RN-T columnist James Cook dies
♦ The longtime Georgia Highlands College history professor’s specialty was on Georgia’s past.
James Cook, a Georgia Highlands College professor emeritus of history and guest columnist of the Rome News-tribune, died Friday. He was 80.
Cook was born in the Panama Canal Zone and grew up in Washington, DC, but he went to college in Georgia and made Georgia his home. He lived in Cedartown from 1970 to 2007 before moving to Rome.
With a doctorate in history from the University of Georgia, he taught at GNTC before the name change from Floyd College, retiring in 2000.

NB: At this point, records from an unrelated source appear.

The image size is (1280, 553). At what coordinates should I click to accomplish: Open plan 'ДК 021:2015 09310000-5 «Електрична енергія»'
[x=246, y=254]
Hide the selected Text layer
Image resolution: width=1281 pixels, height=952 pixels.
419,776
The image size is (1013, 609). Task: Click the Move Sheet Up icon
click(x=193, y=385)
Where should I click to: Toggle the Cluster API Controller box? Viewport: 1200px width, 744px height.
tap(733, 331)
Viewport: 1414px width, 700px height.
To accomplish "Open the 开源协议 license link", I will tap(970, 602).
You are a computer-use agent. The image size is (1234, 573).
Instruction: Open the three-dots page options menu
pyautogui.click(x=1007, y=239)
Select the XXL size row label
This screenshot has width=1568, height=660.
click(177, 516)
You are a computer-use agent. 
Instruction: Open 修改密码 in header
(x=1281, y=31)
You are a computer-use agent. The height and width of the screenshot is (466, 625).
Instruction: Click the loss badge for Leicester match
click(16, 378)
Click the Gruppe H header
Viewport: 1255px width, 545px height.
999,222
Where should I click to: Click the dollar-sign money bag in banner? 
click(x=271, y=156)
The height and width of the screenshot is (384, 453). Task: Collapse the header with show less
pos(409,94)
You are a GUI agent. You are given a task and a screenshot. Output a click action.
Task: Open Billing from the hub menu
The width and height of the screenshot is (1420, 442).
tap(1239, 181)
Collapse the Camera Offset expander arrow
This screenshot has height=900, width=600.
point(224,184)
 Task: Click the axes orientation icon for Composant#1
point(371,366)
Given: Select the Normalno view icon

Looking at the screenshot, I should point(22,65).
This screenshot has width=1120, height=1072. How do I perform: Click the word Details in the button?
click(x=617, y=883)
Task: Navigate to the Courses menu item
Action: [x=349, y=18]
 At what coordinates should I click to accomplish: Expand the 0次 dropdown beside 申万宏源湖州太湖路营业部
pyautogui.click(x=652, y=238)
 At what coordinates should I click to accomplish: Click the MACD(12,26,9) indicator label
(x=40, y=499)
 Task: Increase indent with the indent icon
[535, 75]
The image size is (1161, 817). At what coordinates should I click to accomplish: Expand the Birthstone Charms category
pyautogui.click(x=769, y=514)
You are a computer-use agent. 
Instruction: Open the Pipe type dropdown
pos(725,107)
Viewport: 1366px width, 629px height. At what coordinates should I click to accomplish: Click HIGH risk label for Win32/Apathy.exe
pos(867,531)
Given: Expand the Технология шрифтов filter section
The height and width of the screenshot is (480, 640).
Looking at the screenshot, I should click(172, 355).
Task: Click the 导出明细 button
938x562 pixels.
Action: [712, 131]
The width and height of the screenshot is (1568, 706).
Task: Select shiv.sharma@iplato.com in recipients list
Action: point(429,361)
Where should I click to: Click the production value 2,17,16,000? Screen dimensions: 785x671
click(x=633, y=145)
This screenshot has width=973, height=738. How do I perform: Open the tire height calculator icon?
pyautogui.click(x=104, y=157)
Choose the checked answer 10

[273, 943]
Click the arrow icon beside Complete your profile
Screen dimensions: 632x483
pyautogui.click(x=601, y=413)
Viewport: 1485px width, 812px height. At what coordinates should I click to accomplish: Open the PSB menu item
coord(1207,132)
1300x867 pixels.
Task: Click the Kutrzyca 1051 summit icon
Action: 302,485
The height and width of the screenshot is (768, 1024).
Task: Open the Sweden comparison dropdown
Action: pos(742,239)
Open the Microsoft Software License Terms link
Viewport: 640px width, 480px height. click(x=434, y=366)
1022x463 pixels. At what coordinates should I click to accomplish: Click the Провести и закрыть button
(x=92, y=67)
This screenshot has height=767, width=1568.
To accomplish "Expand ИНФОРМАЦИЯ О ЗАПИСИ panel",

Cook’s specialty was on Georgia’s past, with professional papers ranging from the state’s founding and Civil War raid of Abel Streit to its gubernatorial politics. He contributed biographical sketches of several governors to state historical publications and the Georgia State University Georgia Governmental Documentation Project.
Among his popular RN-T columns was a prescient essay in October 2016 comparing the 1966 election of populist Georgia Gov. Lester Maddox to the rise of Donald Trump, who won the presidential election a month later.
“Maddox overcame enormous odds to win the governorship a half-century ago. Can Trump prevail against overwhelming odds in 2016? Can lightning strike twice?,” Cook wrote.
The outspoken conservative also predicted a change in his 2015 column “Thomas Jefferson and the Democratic Party,” in which he compared the Founding Father’s principles to those of the modern party.
“In short, the modern Democratic Party is Jeffersonian in name only,” Cook wrote,
a few years before the state party changed the name of its annual fundraiser from the Jefferson-jackson Dinner to the Georgia Giants Dinner.
Aside from his national and state professional activities, Cook participated in a number of local organizations, including the Polk County Historical Society, Polk and Floyd Republican parties, the Rome Noon Optimist Club, Grace Presbyterian Church of Cedartown, Northside Church, Western Promenaders Square Dance Club, Rome Ballroom Dance Club and the Georgia Mountain Music Club.